Cantate Domino
Passing now to the corresponding Canticle at Evensong, we find Cantate
Domino, the 98th Psalm, which, though much briefer, and nearly free
from elaborate detail, makes the same acknowledgement of the Almighty
Maker, and calls upon His creatures to praise Him in their various
orders in very similar fashion. Here however the climax is reversed.
Beginning with human beings and God's mercy to them, and notably to
Israel,
e pass on to the sea, the world, the floods, the hills and all
the inhabitants, returning at the end to the people and God's justice
and judgment.
In both these Canticles, the thought is present that those, who do what
God designs that they should do, are thereby praising Him.
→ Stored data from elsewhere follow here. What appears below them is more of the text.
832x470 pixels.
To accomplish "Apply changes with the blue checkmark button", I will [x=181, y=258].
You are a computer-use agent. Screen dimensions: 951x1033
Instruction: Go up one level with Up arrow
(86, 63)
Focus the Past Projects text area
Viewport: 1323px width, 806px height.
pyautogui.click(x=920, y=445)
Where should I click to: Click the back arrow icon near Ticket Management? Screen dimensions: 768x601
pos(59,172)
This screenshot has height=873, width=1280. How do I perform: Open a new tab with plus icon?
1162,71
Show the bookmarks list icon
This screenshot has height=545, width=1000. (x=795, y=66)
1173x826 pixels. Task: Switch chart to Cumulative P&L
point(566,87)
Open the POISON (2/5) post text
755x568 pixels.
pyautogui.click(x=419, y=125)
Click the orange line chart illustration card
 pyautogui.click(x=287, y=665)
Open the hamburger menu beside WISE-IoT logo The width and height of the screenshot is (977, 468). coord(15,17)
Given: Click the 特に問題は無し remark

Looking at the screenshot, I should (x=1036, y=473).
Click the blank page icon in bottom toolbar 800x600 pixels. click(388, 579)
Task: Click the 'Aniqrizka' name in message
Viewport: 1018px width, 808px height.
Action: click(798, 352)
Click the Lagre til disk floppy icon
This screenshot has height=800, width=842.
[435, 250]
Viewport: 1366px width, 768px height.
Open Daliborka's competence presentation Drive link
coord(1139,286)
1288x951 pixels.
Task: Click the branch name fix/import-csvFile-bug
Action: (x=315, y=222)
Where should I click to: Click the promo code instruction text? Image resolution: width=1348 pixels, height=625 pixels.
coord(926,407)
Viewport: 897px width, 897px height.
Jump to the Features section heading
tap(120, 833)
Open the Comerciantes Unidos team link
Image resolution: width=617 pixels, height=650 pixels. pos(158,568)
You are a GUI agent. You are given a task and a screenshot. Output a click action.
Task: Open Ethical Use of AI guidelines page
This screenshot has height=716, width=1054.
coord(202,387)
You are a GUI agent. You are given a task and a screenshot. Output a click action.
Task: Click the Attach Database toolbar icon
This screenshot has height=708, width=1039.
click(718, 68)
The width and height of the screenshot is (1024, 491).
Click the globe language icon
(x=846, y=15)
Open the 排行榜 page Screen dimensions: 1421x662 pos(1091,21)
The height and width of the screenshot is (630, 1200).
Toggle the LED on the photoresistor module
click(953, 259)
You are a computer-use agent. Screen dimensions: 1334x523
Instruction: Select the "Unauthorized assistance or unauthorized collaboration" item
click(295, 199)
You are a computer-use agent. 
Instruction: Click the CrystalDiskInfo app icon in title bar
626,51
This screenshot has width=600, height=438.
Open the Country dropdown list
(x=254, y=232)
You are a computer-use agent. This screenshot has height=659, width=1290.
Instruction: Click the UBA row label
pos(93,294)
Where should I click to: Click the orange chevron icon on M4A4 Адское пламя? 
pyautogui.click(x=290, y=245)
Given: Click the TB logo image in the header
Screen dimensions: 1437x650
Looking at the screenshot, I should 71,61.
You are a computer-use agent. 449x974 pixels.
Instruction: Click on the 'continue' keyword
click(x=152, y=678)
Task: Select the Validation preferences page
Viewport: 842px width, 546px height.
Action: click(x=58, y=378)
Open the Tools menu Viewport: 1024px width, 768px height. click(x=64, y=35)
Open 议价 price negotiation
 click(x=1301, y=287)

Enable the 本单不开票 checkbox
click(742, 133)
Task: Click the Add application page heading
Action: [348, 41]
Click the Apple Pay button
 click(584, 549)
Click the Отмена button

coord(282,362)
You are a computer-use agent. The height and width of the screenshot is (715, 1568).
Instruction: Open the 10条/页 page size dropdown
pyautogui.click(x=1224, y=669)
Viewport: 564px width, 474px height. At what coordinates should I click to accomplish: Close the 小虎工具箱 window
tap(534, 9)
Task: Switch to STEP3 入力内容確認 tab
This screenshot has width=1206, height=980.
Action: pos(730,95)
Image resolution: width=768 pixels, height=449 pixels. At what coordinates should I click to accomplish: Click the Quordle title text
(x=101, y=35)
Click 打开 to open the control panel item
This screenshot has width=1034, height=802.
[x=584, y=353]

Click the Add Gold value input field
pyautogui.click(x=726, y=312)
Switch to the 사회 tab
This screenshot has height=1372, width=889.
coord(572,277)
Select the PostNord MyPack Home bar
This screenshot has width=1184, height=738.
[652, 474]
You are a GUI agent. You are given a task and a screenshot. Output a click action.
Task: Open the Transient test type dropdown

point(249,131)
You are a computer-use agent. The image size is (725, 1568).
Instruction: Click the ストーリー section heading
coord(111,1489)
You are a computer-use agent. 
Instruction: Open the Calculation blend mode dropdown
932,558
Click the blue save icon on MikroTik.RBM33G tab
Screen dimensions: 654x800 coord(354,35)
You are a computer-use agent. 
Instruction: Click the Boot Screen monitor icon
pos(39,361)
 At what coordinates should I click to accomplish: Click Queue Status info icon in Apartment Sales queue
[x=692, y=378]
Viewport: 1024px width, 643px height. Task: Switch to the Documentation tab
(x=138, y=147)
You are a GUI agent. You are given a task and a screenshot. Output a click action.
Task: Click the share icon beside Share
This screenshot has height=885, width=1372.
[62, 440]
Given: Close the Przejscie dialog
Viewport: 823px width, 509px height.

Hills, and
valleys, and seas, are thought of as if they were human beings: they
rejoice, and sing, and clap their hands, when ungrudgingly and with all
the beauty and generosity of their best nature they carry out the Will
of God. When man does the like, of his own will and in his {82} own
place, he also sings, and makes great the praise of God.
v. 2. With his own right hand, and with his holy arm. Several
passages in Isaiah (li. 9, lii. 10, lix. 16, lxiii. 5) use this figure
to represent God's invincible might.
Other phrases of Isaiah (lii. 7-10) are to be traced in this Psalm.
The Lord the King, "Thy God reigneth": declared his salvation,
"publisheth salvation": all the ends of the world have seen the
salvation of our God, "all the ends of the earth shall see the
salvation of our God." O sing unto the Lord . . . let the hills be
joyful, "Break forth into joy, sing together, ye waste places."